というような用字は元のままに使って改めないと書かれている。つまり、『古事記』は参考にした古文献中の〝慣用的な訓み〟はそのままにしていたことが分かる。この慣用的な訓みがどこまでさかのぼれるのかは判然としない面があるが、『古事記』以前の古い時代にこのような慣用的な訓み、表記が存在したのであるから、書紀の「日孁」という用字も、書紀以前の慣用的な表記を示している可能性がかなりあると言えないだろうか。「日孁」の「孁」はかなり複雑で画数の多い漢字である。このような複雑な漢字を書紀の編纂時に創作する必要性がはたしてどれほどあるのだろうか。ヒルメという音を示すだけならば、

   比流売、卑留咩…音仮名を用いた表記

   日留女…訓仮名、音仮名を用いた表記

というように、比較的に画数の少ない簡単な文字を選ぶことができるはずである。もし、「巫女」の意味を示したいのであれば、「孁」という国字をつくらなくても、

  靈女、霊女 

というような文字、当時の“辞書”にも存在する文字を用いることができたはずである。「日孁=日ルメ」とするなら、「ヒルメ」は

  日靈女、日霊女

というように表すこともできたのではないだろうか。が、書紀の編者がそうはせず、「孁」といような文字を創作したように見えるのは、「日孁」が「日下くさか」や「帯たらし」と同様に古い時代から伝わってきたものであったからではないのか。  

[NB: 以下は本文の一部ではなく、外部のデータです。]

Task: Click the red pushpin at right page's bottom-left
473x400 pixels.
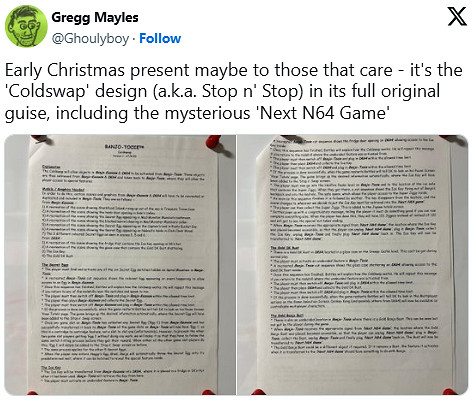Action: point(258,392)
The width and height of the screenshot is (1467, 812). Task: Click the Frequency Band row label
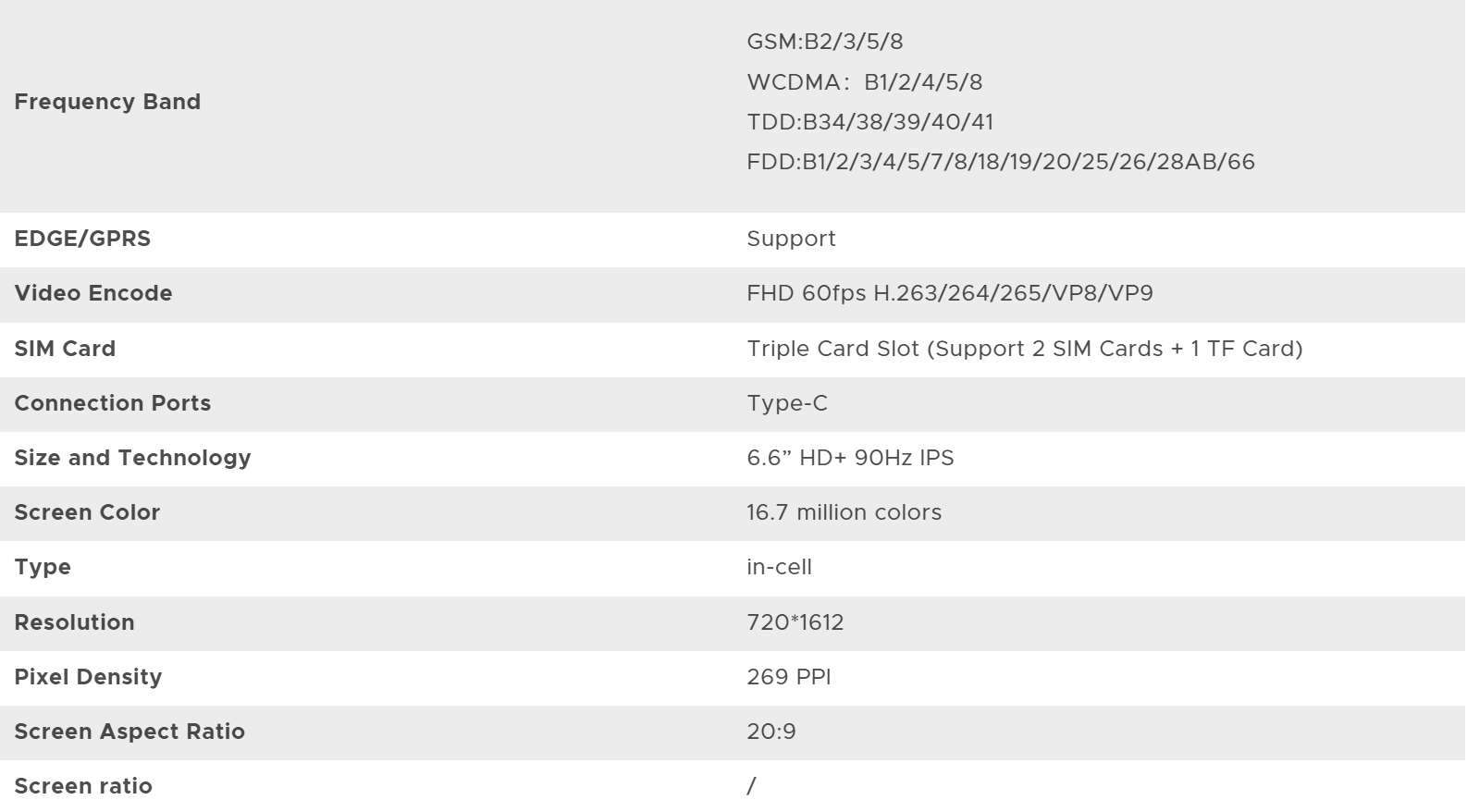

 「日孁」が書紀編纂時の用字ではなく、もっと古くからの用字として存在していたと考え、書紀の編者が示す「大日孁貴、此をば於保比屡咩能武智おほひるめのむちと云ふ」というように、「日孁=ヒルメ」とする読みを捨て去ると、

孁=靈女=女巫=巫女=みこ   ∴日孁=日(ひ)巫女(みこ)

と簡単に読める。「日」をヒ、「孁」をミコと訓むのは素直な読み方である。

 『古代日本正史』(同志社刊 平成元年)の中で、原田常治氏は、古事記以前の「天照大御神」は、「天照国照あまてらすくにてらす日子天火明ひこあめのほあかり奇甕玉くしみかだま饒速日尊にぎはやひのみこと」であったと述べ、現在、伊勢皇大神宮に祀られている「天照大御神」は、

御名 大日霊女貴尊おお ひ みこむちのみこと (250頁より)

であるとし、

 「霊女」は今でも「ミコ」と読む。「霊女」を略字で「巫女みこ」とも書く。これに「日」を加えて「日霊女」(ヒミコ)と読むのが正しい。もしも、倭人伝にあるように、女王から中国の皇帝に送った文書が現在残っていたら、きっと「日霊女」と署名されていると思う。それを中国のほうで「卑弥呼」(ヒミコ)と当て字したものと思われる。

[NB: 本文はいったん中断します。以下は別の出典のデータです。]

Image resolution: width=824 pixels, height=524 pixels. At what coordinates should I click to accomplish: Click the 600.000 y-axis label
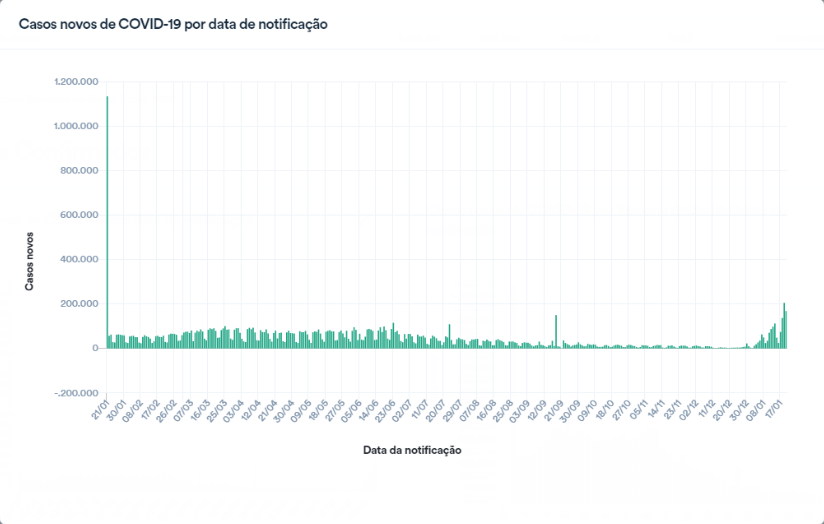coord(80,215)
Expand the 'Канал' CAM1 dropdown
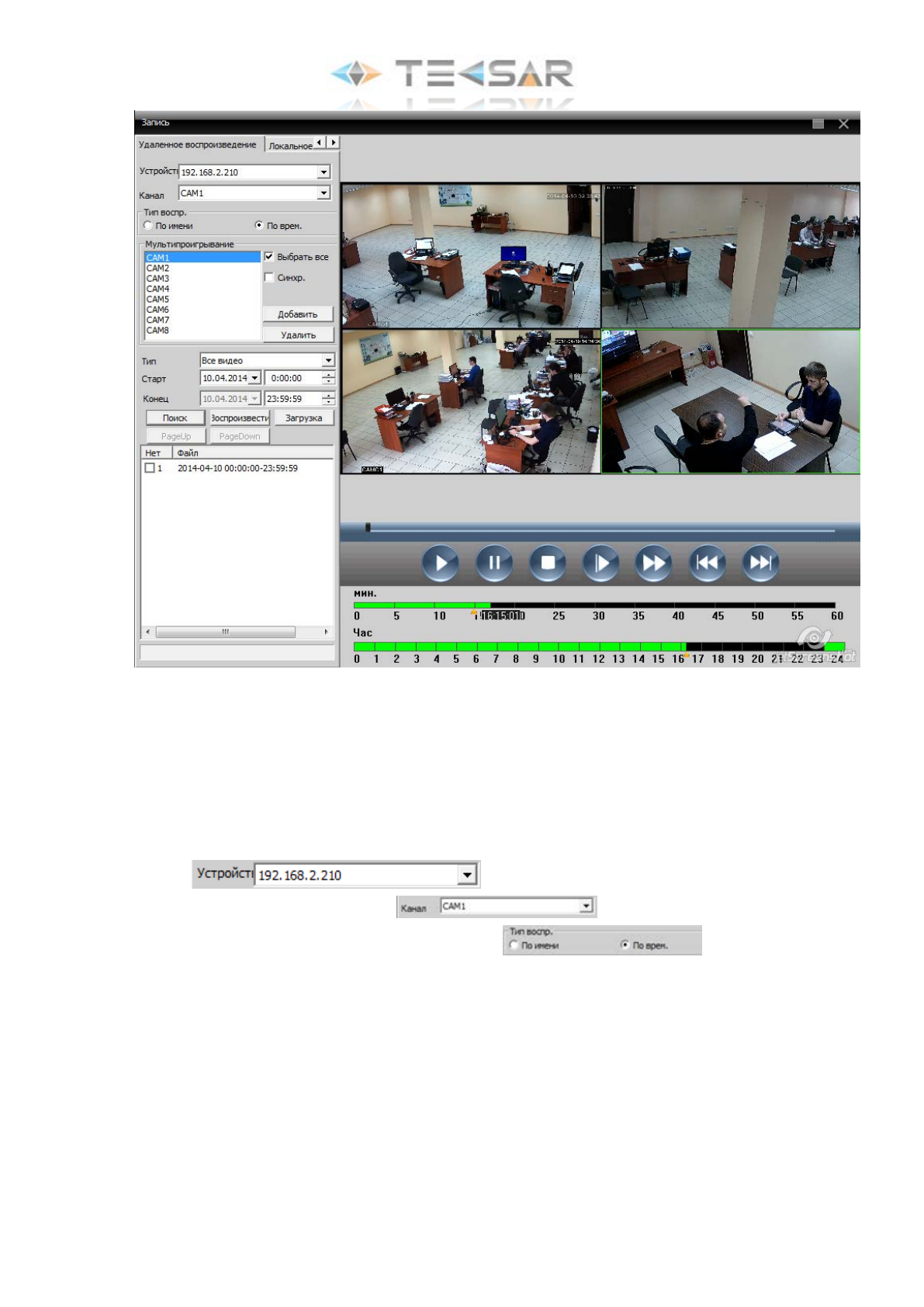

と説く。「霊女」という原田氏の用字は「孁」という書記で用いられている文字を原田氏流に書きかえたものと思われるが、「霊」ではなく「靈」を用いて「靈女」という用字にした方がよいように思う。それはともかく、原田氏はアマテラスを邪馬台国の女王の「卑弥呼」とし、書紀に示されているアマテラスの名前の「日孁 (=日霊女)」を「ヒミコ」と読む。原田氏は「日孁」という用字は邪馬台国の時代から使われていたと考えているようである。

 ※※この小論を最初に書いて2001年の日本語語源研究会の機関誌で発表した時には考えていなかったことであるが、「日孁」の「孁」という用字は、先に少し検討したように、

  “霝(レイ、リョウ:雨粒の義)”と“女”の合字 (* 注3)

と考えた方が良いかもしれない。「靈(=霊)」や「霝」に「雨」というかんむりがついているのは語源的に関係があると考えられる。藤堂明保氏の『漢字語源辞典』(学燈社刊)によると、「靈(霊)」は{LEMG, LEK, LEG}という発音の単語家族に属し、「澄んできれいな」という基本義を持つ。これに密接に関連するのが「令」や「霝」の{LENG,LEK}という発音の単語家族で「数珠つなぎ」という発音を持つ。この二つのグループは発音的にも酷似し、意味的にもつながっていると考えてよいだろう。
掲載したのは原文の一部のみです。